Esperançadamente Sebastianista vamos encontrar a ânsia do Messias: Sebastião, uma delonga… uma saudade… e cruzam-se as tríades de só um semblante que olham agora para ele, e Gabriel mais uma vez entra nos sonhos: Sperai! Caí no areal e na hora adversa/ que Deus concede aos seus/ para o intervalo em que esteja a alma imersa/ em sonhos que são Deus. Adverte-nos ainda para o Império Europa: Grécia, Roma, Cristandade, Europa – os quatro se vão/ para onde vai toda a idade/ quem vem viver a verdade que morreu D. Sebastião? O supremo fanatismo muçulmano assentou sempre nessa máxima «É a Hora». Mas, e infinitamente mais poética, é o que nesta encerra outra: “estou preparado”.
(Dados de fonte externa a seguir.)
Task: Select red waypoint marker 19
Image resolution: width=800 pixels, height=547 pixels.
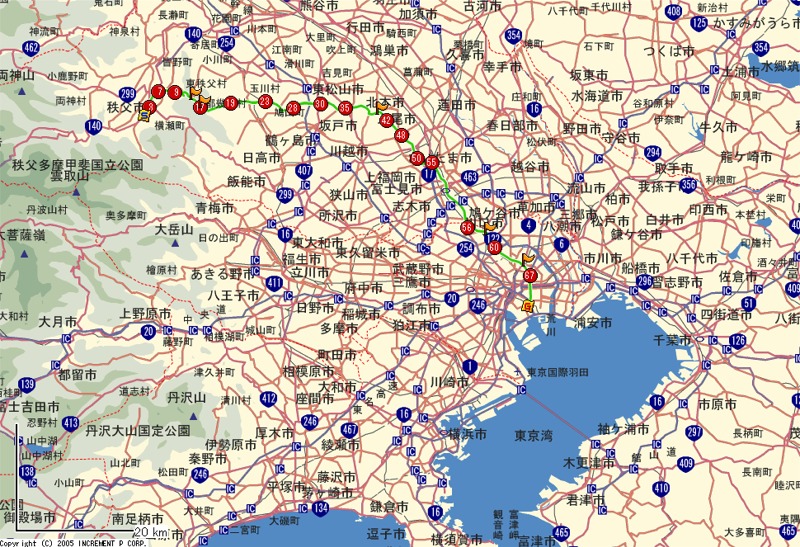Action: (231, 102)
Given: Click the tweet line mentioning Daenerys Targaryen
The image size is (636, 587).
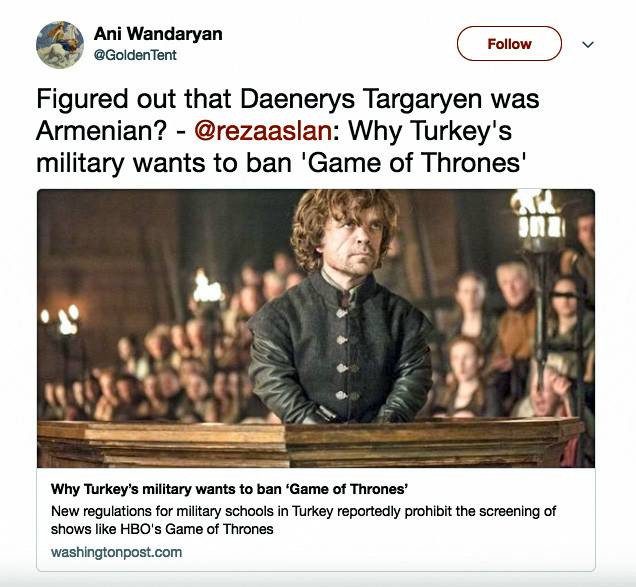Looking at the screenshot, I should click(288, 99).

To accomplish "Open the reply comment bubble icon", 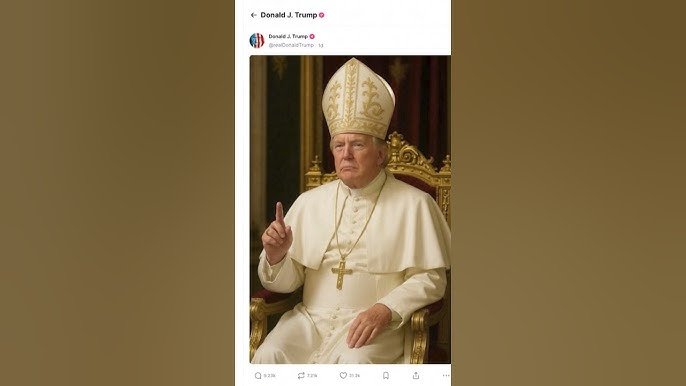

Pessoa é uma água subterrânea no deserto, e nós temos de ter a sabedoria deles e abrir os furos que nos matem a sede e nos lavem dos olhos a poeira. Temos de seguir num longo caminho guiados por estrelas, mas atentos aos fluxos onde se constroem os oásis de tamareiras, a múltipla leitura é também o atalho do caminho dos Magos. E toda esta gente, Profeta, Poeta, Versão, Poema, Condição, Corão, são superfícies lustrosas por onde se insinuam coisas e se perde o reflexo nos fundos poços… Passada a fundura, entra-se em outros Jardins.
Portugal não é a terra prometida de ninguém ” Nem rei, nem lei, nem paz, nem guerra”. Quatro elementos essenciais, mas ( que ânsia distante perto chora?) um levante de sombras trazidas por tribos que ficaram por aqui e nunca se esqueceram que o sangue é como o chão do deserto, uma corrente sem fim. E se por um lado ele é Encoberto, é só porque tomou a forma de muitos outros, para ser, de um reino que sem a memória destes Templos feito de Horas, ainda seria um rochoso Jurássico, não sabendo mesmo assim como agradecer às sombras. Sabemos que Descobertos os matariam durante muita longa Cristandade, e que ela, era bem mais deles do que vossa, dado que estas histórias são de raiz comum.
Outra vez «É a Hora» e longe estamos dos Fatimidas, essa dinastia islâmica refinada: e nesta Hora lembrada, anunciada: “quando quererás voltar? Quando é o Rei? Quando é a Hora?” II Avisos-Mensagem-
-Não tarda meu bom poeta – e mais uma vez, a razão que se tem é invisível e de uma vida temos apenas algumas Horas de clarividência. No mais, tudo isto é Nevoeiro.